To-do list
**A.** Reproduce the part of the blog page between "Friday, July 8, 2011" and "is all over!)", inclusive.
**B.** On the blog page, what stage does the writer say they are currently in as their thyroid levels change?

Passage given
---+---

Showing posts with label sahm. Show all posts
Showing posts with label sahm. Show all posts

Friday, July 8, 2011

Cleaning Update!

Some of you may remember I posted here about my, um, challenges with house-cleaning and the war I decided to wage on my house. Well, I'm not anywhere close to winning this war, but I am making progress. As of right now I have bagged up about 15 garbage bags worth of stuff! Some of it stuff to give away, some of it just plain garbage, a couple of bags of toys send to the grandparents' houses, and SEVERAL bags of outgrown kids clothes (and some of my own...and will probably pare down even more before it is all over!)

I had really meant to be completely done with all of this by now, but you know how things go with kids. And gardening - which also means canning season is beginning and will soon be in full swing. I hope I survive till school starts. ;) Although that might be a better idea, to take it slow till school starts and I only have Audrey here with me....hmmmm.....



Update:   I cleaned out my pantry and added 2 more garbage bags! :-O

Monday, June 6, 2011

Snowballs and Suggestions

I know you have heard of the snowball effect. Something that isn't a big deal gets added to something else that's not a big deal, and keep adding, and soon you have a boulder rolling at you.

That's how mommyhood feels sometimes.

Don't get me wrong. It's the best job in the world. I get to spend all my time with those precious little people I love the most. I know that I am doing my best to raise them in the Lord, and not having to depend on someone else and hope they are getting enough.

But then the little things start piling up.

I guess it wouldn't be so bad for me right now if I wasn't on the down hill side of my thyroid returning to normal. I have these little stages I go through, pretty predictably, when my levels are going up and down. Right now we are in the "really emotional and unmotivated" stage.

---+---

Data shown
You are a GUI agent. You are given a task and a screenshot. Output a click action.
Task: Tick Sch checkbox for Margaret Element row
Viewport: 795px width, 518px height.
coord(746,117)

---+---

Answers
**A.**
Friday, July 8, 2011

Cleaning Update!

Some of you may remember I posted here about my, um, challenges with house-cleaning and the war I decided to wage on my house. Well, I'm not anywhere close to winning this war, but I am making progress. As of right now I have bagged up about 15 garbage bags worth of stuff! Some of it stuff to give away, some of it just plain garbage, a couple of bags of toys send to the grandparents' houses, and SEVERAL bags of outgrown kids clothes (and some of my own...and will probably pare down even more before it is all over!)

**B.** The "really emotional and unmotivated" stage.